Book Synopsis In the Manner of the Franks by : Eric J. Goldberg
Download or read book In the Manner of the Franks written by Eric J. Goldberg and published by University of Pennsylvania Press. This book was released on 2020-10-16 with total page 349 pages. Available in PDF, EPUB and Kindle. Book excerpt: Eric J. Goldberg traces the long history of early medieval hunting from the late Roman Empire to the death of the last Carolingian king, Louis V, in a hunting accident in 987. He focuses chiefly on elite men and the changing role that hunting played in articulating kingship, status, and manhood in the post-Roman world.

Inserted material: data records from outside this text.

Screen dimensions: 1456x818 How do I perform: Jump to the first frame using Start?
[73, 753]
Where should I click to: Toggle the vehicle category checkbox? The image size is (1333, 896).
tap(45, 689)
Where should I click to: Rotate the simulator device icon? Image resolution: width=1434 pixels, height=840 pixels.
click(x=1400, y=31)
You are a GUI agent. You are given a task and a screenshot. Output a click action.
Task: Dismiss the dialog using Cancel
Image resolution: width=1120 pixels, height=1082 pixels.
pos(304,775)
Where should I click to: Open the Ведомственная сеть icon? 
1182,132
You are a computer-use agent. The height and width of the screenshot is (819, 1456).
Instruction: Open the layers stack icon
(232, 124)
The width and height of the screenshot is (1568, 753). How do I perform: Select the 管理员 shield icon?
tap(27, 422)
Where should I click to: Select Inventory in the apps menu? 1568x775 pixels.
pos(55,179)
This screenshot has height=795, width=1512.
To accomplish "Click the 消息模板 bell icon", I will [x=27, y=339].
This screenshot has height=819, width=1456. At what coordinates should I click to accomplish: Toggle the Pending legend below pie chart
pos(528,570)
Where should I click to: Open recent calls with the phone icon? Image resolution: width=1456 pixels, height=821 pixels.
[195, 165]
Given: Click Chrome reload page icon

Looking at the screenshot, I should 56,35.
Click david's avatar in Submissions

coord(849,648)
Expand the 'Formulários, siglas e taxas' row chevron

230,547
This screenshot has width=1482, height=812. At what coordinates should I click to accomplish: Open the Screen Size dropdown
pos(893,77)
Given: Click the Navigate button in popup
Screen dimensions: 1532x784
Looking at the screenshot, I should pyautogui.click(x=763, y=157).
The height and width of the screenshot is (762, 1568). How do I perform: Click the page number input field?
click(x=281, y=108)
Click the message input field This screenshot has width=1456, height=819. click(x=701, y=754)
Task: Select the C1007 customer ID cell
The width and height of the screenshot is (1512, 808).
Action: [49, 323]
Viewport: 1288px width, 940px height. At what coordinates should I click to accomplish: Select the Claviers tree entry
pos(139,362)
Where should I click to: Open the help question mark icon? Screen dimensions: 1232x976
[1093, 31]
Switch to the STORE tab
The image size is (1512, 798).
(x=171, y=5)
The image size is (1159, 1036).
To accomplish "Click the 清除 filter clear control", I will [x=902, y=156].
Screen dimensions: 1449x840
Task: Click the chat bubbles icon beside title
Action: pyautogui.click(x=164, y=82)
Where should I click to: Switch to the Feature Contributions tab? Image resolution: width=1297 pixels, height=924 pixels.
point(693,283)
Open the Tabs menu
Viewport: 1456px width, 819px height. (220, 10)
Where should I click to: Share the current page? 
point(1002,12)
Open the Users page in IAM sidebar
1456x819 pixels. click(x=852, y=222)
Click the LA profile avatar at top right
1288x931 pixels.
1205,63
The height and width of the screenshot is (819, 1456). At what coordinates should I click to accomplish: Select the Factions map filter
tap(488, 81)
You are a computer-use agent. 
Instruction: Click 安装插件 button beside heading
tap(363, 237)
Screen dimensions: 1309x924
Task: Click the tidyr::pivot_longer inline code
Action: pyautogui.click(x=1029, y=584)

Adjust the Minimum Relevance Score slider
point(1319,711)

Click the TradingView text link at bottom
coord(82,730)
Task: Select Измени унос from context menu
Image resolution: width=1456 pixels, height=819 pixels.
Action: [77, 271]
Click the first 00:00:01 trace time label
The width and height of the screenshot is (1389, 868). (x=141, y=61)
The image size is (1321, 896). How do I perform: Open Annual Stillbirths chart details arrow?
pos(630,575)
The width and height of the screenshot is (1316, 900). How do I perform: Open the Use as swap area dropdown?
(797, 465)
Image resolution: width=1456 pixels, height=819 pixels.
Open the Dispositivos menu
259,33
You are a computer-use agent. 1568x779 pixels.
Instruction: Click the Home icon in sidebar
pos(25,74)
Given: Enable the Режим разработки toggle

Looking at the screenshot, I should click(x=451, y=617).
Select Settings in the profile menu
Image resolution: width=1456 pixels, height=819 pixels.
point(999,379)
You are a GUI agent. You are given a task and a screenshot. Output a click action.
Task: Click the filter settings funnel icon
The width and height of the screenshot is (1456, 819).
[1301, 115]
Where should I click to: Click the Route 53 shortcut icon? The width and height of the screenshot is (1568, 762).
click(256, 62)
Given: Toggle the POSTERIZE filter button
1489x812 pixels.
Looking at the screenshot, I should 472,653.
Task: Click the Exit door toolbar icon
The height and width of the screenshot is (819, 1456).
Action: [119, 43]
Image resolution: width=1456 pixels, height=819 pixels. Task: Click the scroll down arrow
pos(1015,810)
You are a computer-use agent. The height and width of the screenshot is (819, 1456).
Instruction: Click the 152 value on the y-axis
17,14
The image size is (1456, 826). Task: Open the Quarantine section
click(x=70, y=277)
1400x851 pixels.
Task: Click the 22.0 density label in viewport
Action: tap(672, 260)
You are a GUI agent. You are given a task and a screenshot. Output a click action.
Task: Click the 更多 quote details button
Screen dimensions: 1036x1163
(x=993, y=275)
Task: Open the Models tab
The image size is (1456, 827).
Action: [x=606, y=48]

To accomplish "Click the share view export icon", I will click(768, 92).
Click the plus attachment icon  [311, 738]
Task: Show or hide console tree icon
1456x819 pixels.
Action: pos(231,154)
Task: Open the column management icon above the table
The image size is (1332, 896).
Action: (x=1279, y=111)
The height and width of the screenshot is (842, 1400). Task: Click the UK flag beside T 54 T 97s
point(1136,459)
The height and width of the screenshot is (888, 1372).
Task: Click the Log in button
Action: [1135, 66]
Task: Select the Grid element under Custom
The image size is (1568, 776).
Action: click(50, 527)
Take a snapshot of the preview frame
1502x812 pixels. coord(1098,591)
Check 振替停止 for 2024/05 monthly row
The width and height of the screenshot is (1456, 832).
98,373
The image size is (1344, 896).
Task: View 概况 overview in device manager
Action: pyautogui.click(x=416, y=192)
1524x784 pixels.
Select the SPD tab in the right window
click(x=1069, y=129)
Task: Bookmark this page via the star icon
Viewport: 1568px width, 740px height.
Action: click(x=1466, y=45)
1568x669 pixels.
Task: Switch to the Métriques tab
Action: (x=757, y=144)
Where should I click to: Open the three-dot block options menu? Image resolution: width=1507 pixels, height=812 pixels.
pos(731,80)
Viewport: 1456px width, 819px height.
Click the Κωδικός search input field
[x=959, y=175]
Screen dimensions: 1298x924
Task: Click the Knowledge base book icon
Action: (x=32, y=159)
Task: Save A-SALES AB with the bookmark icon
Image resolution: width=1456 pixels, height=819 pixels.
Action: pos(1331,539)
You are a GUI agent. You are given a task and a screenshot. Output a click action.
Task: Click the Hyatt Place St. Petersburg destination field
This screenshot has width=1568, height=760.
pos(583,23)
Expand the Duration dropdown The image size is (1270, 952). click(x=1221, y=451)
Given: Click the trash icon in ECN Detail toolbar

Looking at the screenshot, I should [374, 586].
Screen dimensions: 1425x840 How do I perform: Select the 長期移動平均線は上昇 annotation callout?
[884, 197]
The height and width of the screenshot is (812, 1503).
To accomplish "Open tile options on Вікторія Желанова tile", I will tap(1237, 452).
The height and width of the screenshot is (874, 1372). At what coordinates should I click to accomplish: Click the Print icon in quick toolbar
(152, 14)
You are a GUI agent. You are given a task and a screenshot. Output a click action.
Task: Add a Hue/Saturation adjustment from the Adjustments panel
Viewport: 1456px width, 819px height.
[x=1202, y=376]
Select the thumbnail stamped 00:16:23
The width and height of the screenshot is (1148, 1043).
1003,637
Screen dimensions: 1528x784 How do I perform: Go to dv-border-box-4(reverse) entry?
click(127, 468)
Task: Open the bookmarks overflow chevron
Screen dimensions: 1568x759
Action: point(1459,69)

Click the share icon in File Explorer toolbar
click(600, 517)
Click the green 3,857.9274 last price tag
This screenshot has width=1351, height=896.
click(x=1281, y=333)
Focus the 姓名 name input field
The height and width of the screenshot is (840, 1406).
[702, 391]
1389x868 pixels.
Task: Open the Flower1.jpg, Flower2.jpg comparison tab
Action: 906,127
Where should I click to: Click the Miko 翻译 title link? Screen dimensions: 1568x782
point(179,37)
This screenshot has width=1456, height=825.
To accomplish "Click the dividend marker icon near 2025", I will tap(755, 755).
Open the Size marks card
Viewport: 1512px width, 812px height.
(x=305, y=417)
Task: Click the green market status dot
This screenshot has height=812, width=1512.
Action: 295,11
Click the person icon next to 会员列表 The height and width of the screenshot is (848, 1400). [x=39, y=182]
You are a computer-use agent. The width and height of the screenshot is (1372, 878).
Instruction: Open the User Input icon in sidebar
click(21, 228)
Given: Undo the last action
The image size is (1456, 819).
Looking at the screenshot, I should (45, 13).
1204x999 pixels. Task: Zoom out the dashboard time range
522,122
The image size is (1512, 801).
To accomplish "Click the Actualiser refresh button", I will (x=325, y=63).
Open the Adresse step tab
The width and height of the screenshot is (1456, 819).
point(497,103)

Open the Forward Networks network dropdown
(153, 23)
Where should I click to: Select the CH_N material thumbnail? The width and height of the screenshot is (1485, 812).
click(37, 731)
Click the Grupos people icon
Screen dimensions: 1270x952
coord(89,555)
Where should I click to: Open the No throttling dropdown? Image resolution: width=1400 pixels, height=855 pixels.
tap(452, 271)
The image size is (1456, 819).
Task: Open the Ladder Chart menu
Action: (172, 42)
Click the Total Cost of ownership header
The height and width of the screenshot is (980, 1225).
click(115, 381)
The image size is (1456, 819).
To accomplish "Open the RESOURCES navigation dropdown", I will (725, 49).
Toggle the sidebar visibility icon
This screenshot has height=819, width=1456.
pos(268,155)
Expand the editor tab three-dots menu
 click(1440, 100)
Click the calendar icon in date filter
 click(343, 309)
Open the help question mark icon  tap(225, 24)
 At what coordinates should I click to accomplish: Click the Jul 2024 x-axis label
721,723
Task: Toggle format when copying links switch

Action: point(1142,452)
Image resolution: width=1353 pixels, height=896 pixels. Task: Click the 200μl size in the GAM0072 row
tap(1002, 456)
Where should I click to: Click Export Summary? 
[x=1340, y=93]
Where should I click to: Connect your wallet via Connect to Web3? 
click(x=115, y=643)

While hunting was central to elite lifestyles throughout these centuries, the Carolingians significantly altered this aristocratic activity in the later eighth and ninth centuries by making it a key symbol of Frankish kingship and political identity. This new connection emerged under Charlemagne, reached its high point under his son and heir Louis the Pious, and continued under Louis's immediate successors. Indeed, the emphasis on hunting as a badge of royal power and Frankishness would prove to be among the Carolingians' most significant and lasting legacies. Goldberg draws on written sources such as chronicles, law codes, charters, hagiography, and poetry as well as artistic and archaeological evidence to explore the changing nature of early medieval hunting and its connections to politics and society. Featuring more than sixty illustrations of hunting imagery found in mosaics, stone sculpture, metalwork, and illuminated manuscripts, In the Manner of the Franks portrays a vibrant and dynamic culture that encompassed red deer and wild boar hunting, falconry, ritualized behavior, female spectatorship, and complex forms of specialized knowledge that united kings and nobles in a shared political culture, thus locating the origins of courtly hunting in the early Middle Ages.